So, my second childhood sends me back to the copybook. At first, it was a chore to write a page in my notebook anthology. Someday science will turn to calligraphy to improve brain cell-muscle-nerve co-ordination. I had a decent hand, but my lettering sprawled over sheets like plump chicks with angular beaks and crooked legs. A Cambridge don once lauded my handwriting, if not the content of my tutorial essay.

The eras of the typewriter, first, followed by the computer, iPad and iPhone have overtaken us. Calligraphy is a decorative art which I admire from samples I have seen in Europe, China and Japan. Graphology is an aspect of penmanship relying on the distinctness of each person. I would hesitate to give my writing to an expert, who may be troubled by syndromes unknown to me.

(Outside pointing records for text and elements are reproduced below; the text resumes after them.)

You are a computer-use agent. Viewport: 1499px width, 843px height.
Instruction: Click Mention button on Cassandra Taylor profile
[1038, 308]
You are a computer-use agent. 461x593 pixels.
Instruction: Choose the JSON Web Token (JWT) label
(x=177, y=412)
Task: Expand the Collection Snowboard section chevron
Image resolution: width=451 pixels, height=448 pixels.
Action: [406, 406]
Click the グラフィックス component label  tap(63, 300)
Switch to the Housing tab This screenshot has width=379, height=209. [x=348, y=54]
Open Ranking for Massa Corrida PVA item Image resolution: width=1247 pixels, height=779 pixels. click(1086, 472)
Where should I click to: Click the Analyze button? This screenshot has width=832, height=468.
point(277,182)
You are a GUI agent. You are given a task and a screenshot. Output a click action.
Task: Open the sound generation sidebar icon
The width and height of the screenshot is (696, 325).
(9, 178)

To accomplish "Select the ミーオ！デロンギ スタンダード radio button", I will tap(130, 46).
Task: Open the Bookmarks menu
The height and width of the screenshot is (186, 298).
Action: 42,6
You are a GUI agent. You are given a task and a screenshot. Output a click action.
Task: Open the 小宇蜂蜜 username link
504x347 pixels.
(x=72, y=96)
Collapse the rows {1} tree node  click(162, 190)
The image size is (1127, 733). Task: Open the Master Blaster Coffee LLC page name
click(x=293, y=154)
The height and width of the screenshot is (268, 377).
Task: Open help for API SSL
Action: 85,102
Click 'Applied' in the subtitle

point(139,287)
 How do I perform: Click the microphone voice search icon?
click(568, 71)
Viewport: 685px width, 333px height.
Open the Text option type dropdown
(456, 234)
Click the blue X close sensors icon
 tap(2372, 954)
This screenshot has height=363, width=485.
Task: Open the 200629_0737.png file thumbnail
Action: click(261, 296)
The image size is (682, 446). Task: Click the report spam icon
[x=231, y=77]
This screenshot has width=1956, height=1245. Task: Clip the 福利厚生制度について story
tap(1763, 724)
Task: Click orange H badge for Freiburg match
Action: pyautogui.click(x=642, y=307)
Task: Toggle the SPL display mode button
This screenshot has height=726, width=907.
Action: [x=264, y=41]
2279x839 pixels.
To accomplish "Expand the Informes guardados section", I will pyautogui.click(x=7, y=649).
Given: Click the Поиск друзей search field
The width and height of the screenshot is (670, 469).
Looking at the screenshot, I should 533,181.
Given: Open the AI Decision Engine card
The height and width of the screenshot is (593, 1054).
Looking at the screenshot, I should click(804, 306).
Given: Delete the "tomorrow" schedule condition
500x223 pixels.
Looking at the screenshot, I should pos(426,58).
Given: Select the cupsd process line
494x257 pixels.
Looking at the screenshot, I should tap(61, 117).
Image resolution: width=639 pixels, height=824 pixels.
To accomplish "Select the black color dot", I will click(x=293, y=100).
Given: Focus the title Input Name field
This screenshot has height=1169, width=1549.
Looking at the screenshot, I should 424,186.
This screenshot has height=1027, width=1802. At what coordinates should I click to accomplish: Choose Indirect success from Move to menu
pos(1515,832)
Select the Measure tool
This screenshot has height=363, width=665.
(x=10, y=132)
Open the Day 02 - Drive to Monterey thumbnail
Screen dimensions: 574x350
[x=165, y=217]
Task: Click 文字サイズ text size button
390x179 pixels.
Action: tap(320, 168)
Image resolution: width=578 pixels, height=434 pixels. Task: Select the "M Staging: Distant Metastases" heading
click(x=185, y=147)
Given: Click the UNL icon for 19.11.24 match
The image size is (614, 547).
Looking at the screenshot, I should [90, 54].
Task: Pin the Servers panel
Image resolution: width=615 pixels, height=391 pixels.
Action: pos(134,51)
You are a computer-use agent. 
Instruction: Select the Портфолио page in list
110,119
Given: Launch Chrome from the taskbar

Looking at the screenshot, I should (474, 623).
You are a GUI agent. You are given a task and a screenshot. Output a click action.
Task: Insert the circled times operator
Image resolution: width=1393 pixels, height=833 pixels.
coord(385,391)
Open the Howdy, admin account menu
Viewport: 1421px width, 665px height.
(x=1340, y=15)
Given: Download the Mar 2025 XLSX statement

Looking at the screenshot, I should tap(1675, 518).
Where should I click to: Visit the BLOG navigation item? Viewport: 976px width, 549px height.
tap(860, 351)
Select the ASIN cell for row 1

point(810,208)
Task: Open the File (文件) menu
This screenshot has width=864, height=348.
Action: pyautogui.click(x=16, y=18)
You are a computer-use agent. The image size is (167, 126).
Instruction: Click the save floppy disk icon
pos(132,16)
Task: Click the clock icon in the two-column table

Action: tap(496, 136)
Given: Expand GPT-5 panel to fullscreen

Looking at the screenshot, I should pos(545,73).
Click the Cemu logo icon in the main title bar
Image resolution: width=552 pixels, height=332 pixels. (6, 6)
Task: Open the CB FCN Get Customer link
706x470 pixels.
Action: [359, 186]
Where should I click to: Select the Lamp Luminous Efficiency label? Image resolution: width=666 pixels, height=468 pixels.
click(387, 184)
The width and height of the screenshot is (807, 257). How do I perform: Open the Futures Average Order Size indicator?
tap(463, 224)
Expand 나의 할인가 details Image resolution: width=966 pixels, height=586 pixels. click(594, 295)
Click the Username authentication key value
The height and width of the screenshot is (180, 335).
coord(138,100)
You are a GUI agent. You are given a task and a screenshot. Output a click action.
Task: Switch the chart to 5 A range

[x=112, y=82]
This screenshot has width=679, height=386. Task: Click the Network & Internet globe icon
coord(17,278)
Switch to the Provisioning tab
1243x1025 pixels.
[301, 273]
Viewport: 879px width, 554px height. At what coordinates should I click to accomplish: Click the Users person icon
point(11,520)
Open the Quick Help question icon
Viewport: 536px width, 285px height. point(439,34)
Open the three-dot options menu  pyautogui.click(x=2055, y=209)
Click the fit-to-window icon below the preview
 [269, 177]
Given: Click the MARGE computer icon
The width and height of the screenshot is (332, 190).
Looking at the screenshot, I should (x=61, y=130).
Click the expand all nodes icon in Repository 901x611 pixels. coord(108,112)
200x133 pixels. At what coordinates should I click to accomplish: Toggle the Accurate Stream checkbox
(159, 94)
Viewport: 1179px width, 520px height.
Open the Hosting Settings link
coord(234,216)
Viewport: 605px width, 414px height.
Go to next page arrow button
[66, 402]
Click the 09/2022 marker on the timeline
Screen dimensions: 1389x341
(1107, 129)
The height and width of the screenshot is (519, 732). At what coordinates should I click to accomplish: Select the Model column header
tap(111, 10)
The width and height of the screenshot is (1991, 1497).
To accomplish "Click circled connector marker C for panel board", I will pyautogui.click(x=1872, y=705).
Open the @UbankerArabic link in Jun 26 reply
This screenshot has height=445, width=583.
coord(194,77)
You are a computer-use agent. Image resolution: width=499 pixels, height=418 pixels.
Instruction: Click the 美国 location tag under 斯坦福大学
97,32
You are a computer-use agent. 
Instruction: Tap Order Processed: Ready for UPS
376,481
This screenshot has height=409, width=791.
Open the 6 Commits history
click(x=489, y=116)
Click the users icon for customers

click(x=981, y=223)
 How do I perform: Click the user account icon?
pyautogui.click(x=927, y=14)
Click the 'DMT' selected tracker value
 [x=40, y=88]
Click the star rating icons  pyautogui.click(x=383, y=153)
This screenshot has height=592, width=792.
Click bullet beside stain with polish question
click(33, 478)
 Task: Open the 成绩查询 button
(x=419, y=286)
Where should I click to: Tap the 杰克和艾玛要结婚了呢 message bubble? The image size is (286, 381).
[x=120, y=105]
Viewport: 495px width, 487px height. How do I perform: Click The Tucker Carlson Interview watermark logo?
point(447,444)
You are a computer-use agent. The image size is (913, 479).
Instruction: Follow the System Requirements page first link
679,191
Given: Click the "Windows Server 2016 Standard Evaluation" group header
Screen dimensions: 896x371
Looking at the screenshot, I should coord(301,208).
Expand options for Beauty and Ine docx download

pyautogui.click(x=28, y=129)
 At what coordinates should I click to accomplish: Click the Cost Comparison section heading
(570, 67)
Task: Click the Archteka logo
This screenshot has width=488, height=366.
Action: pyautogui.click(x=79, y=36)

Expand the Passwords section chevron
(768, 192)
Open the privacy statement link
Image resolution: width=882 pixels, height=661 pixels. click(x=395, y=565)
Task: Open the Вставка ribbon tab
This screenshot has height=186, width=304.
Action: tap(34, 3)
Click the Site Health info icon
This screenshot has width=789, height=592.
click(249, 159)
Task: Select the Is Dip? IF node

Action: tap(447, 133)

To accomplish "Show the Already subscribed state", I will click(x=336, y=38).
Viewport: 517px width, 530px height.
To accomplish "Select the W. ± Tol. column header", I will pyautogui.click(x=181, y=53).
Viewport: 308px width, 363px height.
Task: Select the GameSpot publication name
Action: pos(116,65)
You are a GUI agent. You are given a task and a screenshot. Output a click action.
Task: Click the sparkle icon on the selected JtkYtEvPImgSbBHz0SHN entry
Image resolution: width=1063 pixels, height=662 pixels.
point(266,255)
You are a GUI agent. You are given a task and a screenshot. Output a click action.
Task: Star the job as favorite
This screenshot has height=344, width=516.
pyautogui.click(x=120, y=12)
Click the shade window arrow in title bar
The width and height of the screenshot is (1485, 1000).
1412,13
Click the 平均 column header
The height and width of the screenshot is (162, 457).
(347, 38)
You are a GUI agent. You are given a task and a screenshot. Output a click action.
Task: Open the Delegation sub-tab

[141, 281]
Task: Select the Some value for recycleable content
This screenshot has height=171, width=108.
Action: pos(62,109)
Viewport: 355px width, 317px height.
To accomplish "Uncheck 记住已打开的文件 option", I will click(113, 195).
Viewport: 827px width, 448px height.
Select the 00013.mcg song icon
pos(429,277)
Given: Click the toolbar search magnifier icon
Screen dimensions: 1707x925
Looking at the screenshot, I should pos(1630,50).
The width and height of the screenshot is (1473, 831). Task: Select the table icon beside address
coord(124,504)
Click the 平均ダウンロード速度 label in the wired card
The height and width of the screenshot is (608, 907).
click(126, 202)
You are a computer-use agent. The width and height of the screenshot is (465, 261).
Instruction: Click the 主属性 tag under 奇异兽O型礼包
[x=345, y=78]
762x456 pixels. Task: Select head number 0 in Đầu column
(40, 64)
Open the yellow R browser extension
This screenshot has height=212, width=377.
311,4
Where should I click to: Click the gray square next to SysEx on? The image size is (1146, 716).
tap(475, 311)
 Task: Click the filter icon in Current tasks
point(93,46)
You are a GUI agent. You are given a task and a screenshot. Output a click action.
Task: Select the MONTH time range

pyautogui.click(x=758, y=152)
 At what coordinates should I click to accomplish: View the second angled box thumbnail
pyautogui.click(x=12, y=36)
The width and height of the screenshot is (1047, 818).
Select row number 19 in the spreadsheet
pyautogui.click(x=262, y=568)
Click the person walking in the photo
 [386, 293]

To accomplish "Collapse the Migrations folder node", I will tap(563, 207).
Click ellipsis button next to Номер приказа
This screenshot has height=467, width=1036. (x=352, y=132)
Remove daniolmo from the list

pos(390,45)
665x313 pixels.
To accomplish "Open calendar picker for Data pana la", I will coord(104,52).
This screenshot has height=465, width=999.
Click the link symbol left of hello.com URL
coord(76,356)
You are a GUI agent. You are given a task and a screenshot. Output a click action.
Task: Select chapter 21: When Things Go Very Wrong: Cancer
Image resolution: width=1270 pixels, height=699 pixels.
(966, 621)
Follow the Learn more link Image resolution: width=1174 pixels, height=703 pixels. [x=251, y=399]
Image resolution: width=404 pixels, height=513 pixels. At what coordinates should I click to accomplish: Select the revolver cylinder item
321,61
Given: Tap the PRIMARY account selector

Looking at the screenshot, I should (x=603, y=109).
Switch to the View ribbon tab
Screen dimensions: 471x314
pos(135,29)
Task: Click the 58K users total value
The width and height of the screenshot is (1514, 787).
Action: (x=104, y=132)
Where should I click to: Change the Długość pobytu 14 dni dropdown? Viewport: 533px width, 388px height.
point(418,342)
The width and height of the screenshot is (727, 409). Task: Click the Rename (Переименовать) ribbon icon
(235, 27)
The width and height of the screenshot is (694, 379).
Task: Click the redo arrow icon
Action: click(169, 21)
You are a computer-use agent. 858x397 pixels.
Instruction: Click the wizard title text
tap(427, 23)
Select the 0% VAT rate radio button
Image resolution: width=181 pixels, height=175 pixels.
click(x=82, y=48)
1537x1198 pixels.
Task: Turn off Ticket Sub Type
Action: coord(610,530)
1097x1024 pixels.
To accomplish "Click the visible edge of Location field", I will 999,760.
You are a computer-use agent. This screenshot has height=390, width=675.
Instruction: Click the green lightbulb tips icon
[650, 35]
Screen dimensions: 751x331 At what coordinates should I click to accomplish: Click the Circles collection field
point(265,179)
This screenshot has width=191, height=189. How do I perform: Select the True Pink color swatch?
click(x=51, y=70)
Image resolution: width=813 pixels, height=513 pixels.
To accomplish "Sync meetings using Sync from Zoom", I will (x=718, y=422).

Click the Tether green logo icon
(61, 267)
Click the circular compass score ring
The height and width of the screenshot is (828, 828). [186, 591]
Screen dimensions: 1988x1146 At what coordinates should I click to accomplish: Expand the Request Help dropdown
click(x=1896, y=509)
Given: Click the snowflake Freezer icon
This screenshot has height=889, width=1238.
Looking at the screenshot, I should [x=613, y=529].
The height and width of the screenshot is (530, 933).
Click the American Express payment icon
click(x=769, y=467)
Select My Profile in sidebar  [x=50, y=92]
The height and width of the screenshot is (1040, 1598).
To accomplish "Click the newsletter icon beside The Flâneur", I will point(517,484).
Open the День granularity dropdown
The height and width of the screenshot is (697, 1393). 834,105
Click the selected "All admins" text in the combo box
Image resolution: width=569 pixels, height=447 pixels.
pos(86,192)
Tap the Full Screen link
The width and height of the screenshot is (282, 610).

We have come a long way from papyrus and reed pens, stylus, rock-face and palm leaf, to the era of inscriptions in cyberspace. How unique everyone is, how precious as a fellow-being, past, present or future. In Rubaiyat of Omar Khayyam (Edward Fitzgerald's famous English version), the poet says: "The moving finger writes, and having writ/ Moves on..." Not half a line of it can be cancelled. (No 'delete button' there). I recall our native idiom about "one's destiny being written on the forehead" and the phrase about "the writing on the wall".

I still enjoy the feel of pen and paper, if the pen does not leak, the sheet is bond paper and my hand stays true to my intent. I mentally salute Thathu and Miss Devadas for guiding me to the treasury of script and letters.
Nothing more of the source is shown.